Tuesday, April 19, 2011

The New Negro: Locke vs. Baldwin

In both cases and evidence provided by Locke and Baldwin regarding their interpretation of The New Negro, one common denominator of the two that indicated sameness and similarities was the fact that a transformation was transpiring in the lives of Black people. African American families were no longer settling for less allowing themselves to be dehumanized and degraded at the expense of a white hegemonic society, but rather they were taking a stand against racism by developing their own culture, which ultimately served as a form of resistance. This resistance through change can be seen in both Locke and Baldwin's New Negro, the only difference being the forms of resistance taken and how it was done. Though the avenues were different, the ultimate goals were the same.

Locke's interpretation of The New Negro primarily arose through the Harlem Renaissance in the 1920s. Black men, women, and children, after fleeing from the South to the "mecca" Harlem in order to attain a better life, developed a strong culture by means of literature, art, dance, and music. Through these artistic means Blacks were able to redefine their "blackness" so to speak and recreate themselves apart from and outside of the racist standards and molds that whites felt they should fill. They were no longer sharecroppers working on farms after coming to Harlem, they were no longer meaningless bodies wandering around with no past worth acknowledging or purpose to fulfill in the future. They were painters, musicians, dancers, thinkers. Thinkers that were aware of the system that was created to subjugate them, and sought to go against these notions by means of their craft. Thus, The New Negro, according to Locke, arose from artistic expression.

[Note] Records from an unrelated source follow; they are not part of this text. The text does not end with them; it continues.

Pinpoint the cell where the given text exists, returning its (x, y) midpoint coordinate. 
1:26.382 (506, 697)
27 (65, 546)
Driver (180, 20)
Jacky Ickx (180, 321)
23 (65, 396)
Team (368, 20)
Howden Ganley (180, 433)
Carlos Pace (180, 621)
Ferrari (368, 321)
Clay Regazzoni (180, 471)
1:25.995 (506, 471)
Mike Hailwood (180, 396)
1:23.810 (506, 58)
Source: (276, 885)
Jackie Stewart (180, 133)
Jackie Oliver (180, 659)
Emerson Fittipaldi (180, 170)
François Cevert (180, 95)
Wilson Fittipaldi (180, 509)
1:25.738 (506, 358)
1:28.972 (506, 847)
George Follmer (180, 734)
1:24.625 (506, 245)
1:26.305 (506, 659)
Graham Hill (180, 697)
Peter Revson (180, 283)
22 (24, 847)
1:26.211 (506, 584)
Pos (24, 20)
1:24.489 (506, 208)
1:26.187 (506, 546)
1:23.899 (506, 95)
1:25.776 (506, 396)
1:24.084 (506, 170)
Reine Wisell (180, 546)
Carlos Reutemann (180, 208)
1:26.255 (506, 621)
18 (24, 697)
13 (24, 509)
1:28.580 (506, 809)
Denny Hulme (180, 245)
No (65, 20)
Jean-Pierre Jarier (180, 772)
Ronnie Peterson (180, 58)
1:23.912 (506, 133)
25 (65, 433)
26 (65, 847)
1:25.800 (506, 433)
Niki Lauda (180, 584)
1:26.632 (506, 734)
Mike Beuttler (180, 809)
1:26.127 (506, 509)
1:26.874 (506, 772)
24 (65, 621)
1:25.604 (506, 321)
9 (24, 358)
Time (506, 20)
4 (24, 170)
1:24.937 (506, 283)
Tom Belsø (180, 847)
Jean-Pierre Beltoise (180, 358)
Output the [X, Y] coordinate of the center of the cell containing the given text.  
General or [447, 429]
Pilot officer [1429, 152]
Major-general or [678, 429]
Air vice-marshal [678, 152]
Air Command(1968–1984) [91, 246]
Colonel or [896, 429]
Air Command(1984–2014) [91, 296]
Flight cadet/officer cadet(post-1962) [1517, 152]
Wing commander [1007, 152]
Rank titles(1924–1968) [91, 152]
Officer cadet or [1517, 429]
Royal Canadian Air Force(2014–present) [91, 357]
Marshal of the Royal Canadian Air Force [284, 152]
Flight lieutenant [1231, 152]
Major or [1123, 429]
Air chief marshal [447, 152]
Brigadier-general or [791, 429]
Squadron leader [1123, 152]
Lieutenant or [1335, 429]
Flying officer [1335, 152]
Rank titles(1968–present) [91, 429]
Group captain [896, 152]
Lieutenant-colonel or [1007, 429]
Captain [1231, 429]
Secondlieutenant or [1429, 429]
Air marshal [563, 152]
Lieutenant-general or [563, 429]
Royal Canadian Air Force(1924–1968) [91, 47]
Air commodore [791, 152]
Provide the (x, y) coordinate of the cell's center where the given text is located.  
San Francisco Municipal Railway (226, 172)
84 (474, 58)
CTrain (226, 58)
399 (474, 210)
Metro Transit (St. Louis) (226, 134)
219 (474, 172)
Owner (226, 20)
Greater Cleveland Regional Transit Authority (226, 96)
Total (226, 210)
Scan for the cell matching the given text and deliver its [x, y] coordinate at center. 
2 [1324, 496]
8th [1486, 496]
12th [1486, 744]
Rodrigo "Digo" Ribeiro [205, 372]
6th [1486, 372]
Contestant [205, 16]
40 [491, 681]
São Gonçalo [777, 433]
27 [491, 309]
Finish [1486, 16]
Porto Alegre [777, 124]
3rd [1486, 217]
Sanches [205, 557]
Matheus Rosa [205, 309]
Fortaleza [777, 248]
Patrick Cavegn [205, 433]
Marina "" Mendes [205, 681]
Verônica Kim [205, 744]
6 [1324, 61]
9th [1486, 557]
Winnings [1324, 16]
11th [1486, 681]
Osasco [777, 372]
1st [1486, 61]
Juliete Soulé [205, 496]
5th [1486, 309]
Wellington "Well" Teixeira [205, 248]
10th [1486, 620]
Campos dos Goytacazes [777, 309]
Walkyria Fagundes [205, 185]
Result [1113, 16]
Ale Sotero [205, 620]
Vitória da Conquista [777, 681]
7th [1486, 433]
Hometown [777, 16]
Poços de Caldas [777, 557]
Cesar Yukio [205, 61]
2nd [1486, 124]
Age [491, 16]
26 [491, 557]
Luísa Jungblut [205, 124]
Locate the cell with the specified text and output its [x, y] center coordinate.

Baldwin, on the other hand, describes The New Negro by another means; political and self awareness/consciousness, economic autonomy, black pride by means of pop culture (entertainment), resignification of Black beauty apart from that of the "normative" white beauty, and intelligence. Baldwin describes the new Chicago negro as partaking in all of these things. Seizing economic opportunities, becoming entrepreneurs, openly and overtly retaliating against racism and whites, Chicago's New Negro was an individual that used their intellect to gain autonomy from whites. They had pop culture icons like Jack Johnson, heavyweight champion of the world, beating white men at a physical sport that they had not only been excluded from, but deemed inadequate to even participate in. By Jack Johnson beating these white men in the boxing ring, he was eliminating the notion of white male masculinity and black male emasculation, which consequently encouraged the Black community to believe that they indeed were equal to their white counterparts and had the right to be prideful of who they were. All of these instances, which Baldwin claims to have begun even before the New Negro of the Harlem Renaissance, serve to show the Chicago New Negro, and how they began to retaliate against a system against them.

This is not to say that African Americans in Chicago did not express themselves artistically, nor is it to say that the New Negro in Harlem was not intellectual. It rather implies the overall idea that the newly migrated Black people of the South were slowly transforming their community to look the way the desired it to. They now had the freedom to be political through art, and made opportunities for themselves to gain upward mobility by becoming entrepreneurs, because they were creating a space for themselves. That is the commonality. The methodology for each new negro may have been different, but the ultimate goal was the same; equality.